‘You were spotted’: KS officer who used police cameras to stalk estranged wife sentenced
A former Kechi police lieutenant was sentenced Wednesday to probation for using Wichita police cameras to stalk his estranged wife, the Sedgwick County District Attorney’s Office said.
Victor Heiar, who accessed the cameras while working for the Kechi Police Department, pleaded guilty and was sentenced to 18 months of probation for misdemeanors in computer crime and stalking.
The 32-year-old Park City man was arrested Oct. 26 after the victim’s friend inquired about getting a protection from abuse order for her. The friend made the inquiry a couple of days after Heiar sent multiple text messages to her asking about his family’s location.
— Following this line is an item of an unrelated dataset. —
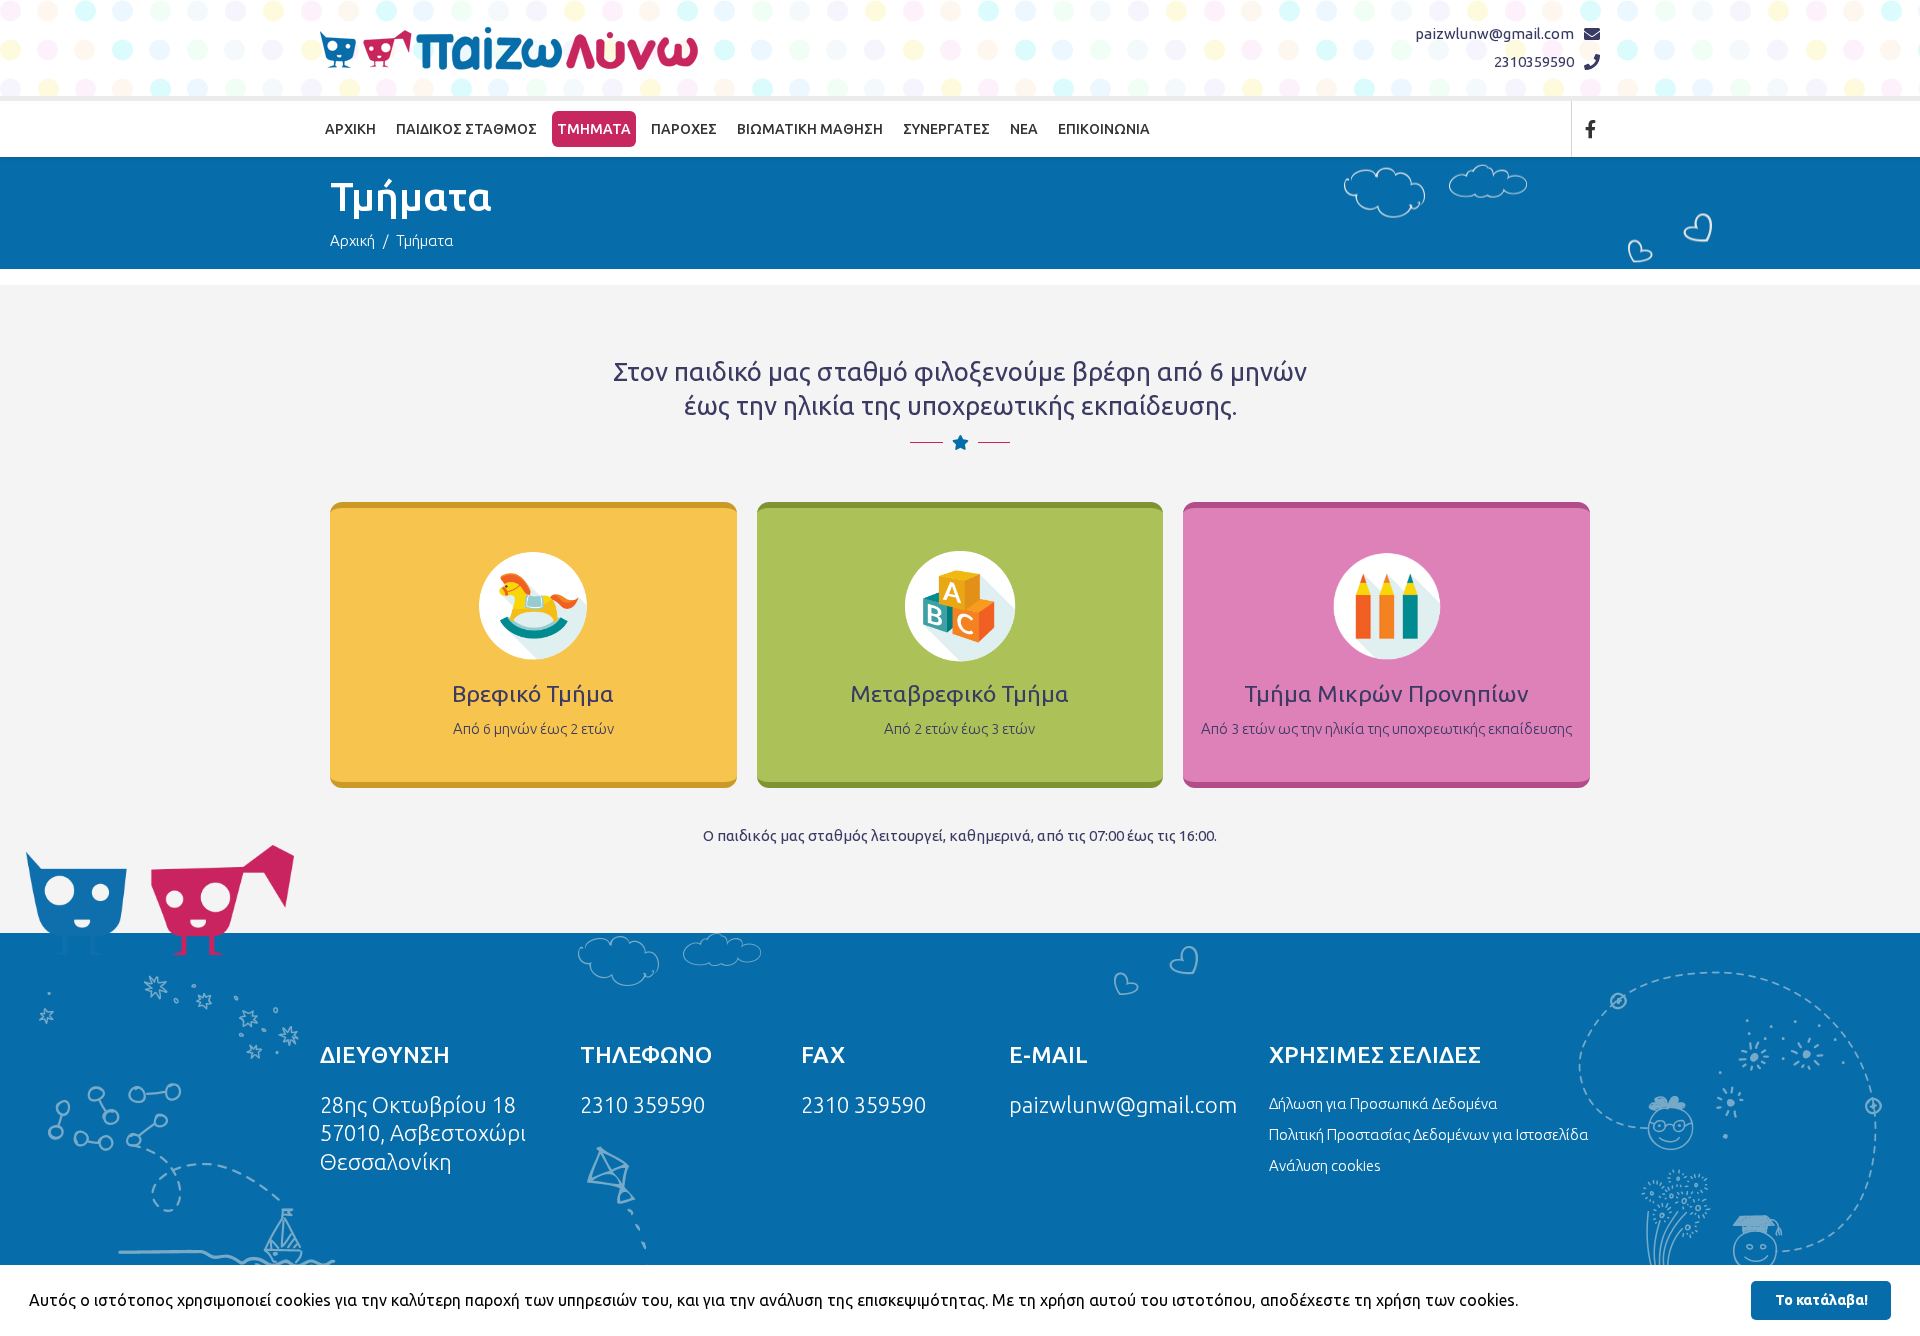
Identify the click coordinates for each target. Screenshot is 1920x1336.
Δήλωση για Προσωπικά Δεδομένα (1383, 1103)
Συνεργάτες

Heiar had asked on Oct. 23 where they went around 10 a.m., according to an arrest affidavit released in the case. She replied asking how he knew she wasn’t home.
“You were spotted on meridian,” he texted on Oct. 23.
She replied: “Spotted, by whom?”
And he replied: “Does it matter(?)”
The friend told a detective that the victim was scared of Heiar and would “often tell family where her kids were in case she were to come up missing or murdered,” a detective wrote in the affidavit.
Heiar worked for the Kechi Police Department from March 2019 to Oct. 26. Heiar and the victim had been together for 15 years, the affidavit said.
Heiar used Wichita Police Department’s Flock Safety license plate reader surveillance system on Oct. 23 to track the victim’s whereabouts between Sept. 23 and that day. Flock cameras use machine learning and artificial intelligence to search for specific license plates or the make and model of a vehicle.
The surveillance system was launched in 2017 and is used in more than 1,400 cities, the company says. Flock says the incident with the Kechi officer is the first report they’ve had about an officer abusing the system.
Law enforcement agencies with a subscription can access other departments’ Flock cameras. Wichita police say they revoked Kechi’s access to the city’s Flock database within minutes of discovering the unlawful search.
The victim later told a detective that she didn’t know how Heiar was tracking her, and that she felt “violated, and had no source of privacy, and unsafe,” the court document says.
She said there had been unreported domestic violence incidents, including when he backhanded her and another time when he strangled her, the document says.
Heiar told a detective that he knew he was misusing Flock.
“When asked how he believed it made (the victim) feel, he said that she probably said she felt threatened, and unsafe and that he was out to kill her,” the document says.